Plutôt que démissionner, mettre en place une rupture conventionnelle est plus avantageux pour l’employé.

De cette manière, les employés auront l’occasion de bénéficier des Assedic. Effectivement, la rupture conventionnelle s’avère être un mode de départ donnant accès à une assurance, en cas d’homologation d’un minimum de cotisations.

Par conséquent, les salariés bénéficieront également d’une indemnité minimum, ce qui n’est pas le cas pour la démission. Comme pour l’employeur, le choix du départ reste également un avantage pour l’employé. Pour une rupture conventionnelle, l’employé ne sera pas obligé de mentionner un motif.
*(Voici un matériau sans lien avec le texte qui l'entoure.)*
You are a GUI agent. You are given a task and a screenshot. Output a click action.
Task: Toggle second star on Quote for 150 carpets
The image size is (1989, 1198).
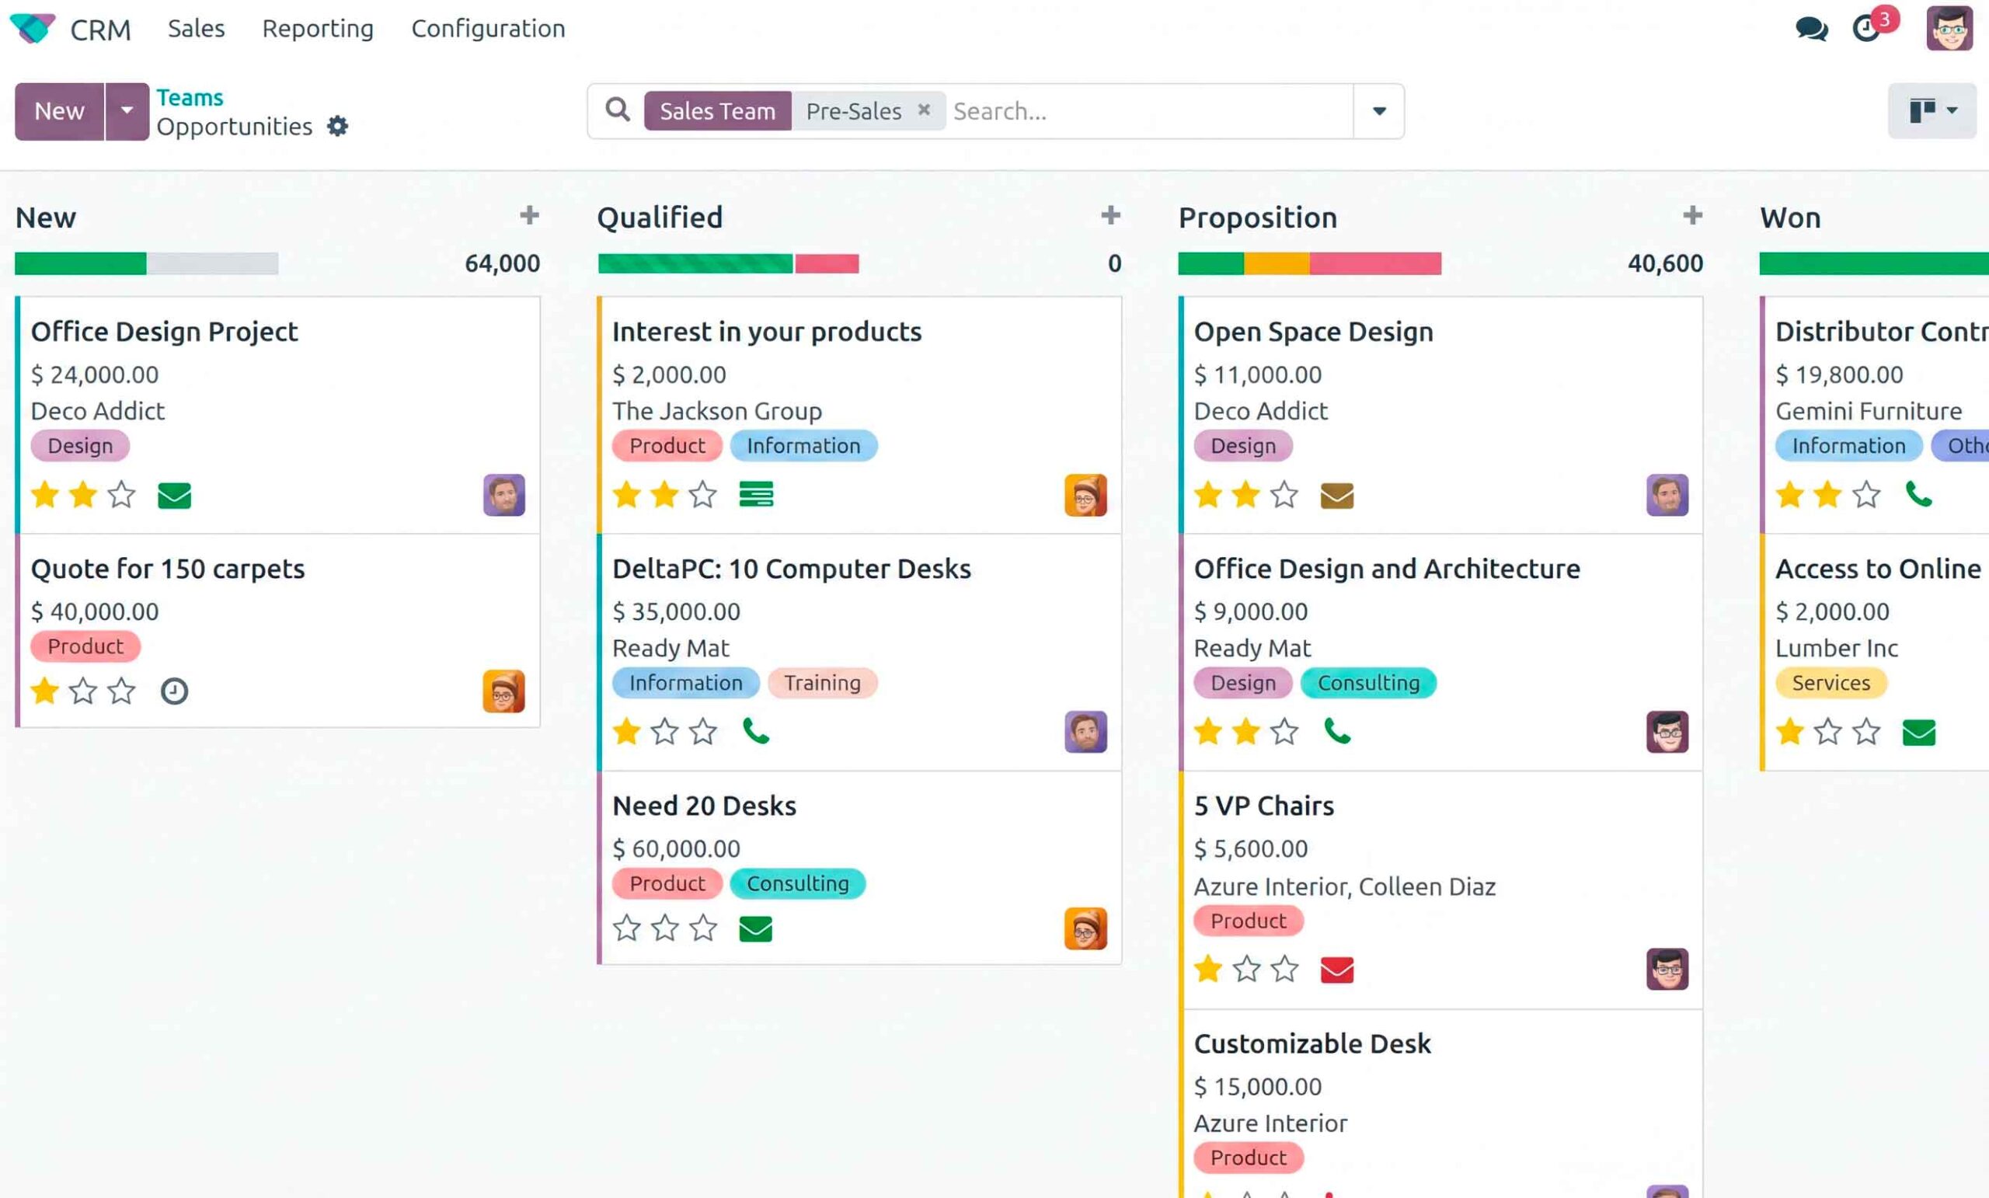tap(83, 691)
L’un des plus grands avantages de la rupture de contrat à l’amiable est le fait de partir en bon terme avec son employeur.

La démission

La démission est la possibilité pour un salarié de mettre fin volontairement à son contrat de travail à durée indéterminée. Cela nécessite néanmoins le respect d’un délai de préavis (généralement convenu avec l’employeur).

Comment présente-t-on une démission ?

Il n’existe pas de forme particulière pour donner sa démission. Le Code du travail n’en prévoit pas. Elle peut se faire oralement, par écrit ou être exprimée par un comportement du salarié qui sera alors sans ambiguïté quant à son intention de démissionner.
Cela étant, il est conseillé de formuler son intention par écrit, notamment pour que celle-ci ne puisse être légalement contestée. Cela permet aussi de mettre en place une date de début de préavis. L’alternative à la démission est la rupture conventionnelle, qui présente des avantages pour le salarié mais aussi pour l’employeur.

Est-ce que l’absence prolongée est une démission ?

Il est impossible pour un employeur de décider que l’absence prolongée d’un de ses salariés équivaut à une démission. Il doit contacter ce dernier pour s’enquérir du motif de cette absence. Si l’employé ne répond pas, alors l’employeur pourra procéder à un licenciement.

Il y a t-il un préavis à respecter ?

Si un préavis est prévu dans les termes du contrat de travail, il doit obligatoirement être respecté. Un salarié qui ne respecte pas ce préavis peut être amené devant les prud’hommes par l’employeur et se voir contraint à verser un paiement pour la période non effectuée.

Peut-on démissionner dans le cadre d’un CDD ?

Un salarié peut démissionner d’un CDD s’il a trouvé un CDI et qu’il peut en fournir la preuve. En dehors de ce cas de figure, une démission est possible si l’employeur donne son accord. Employeur et employé doivent alors signer une rupture anticipée d’un commun accord. A noter que si la démission du salarié est motivée par une faute grave commise par l’employeur, alors la rupture de contrat peut âtre à la charge de celui-ci.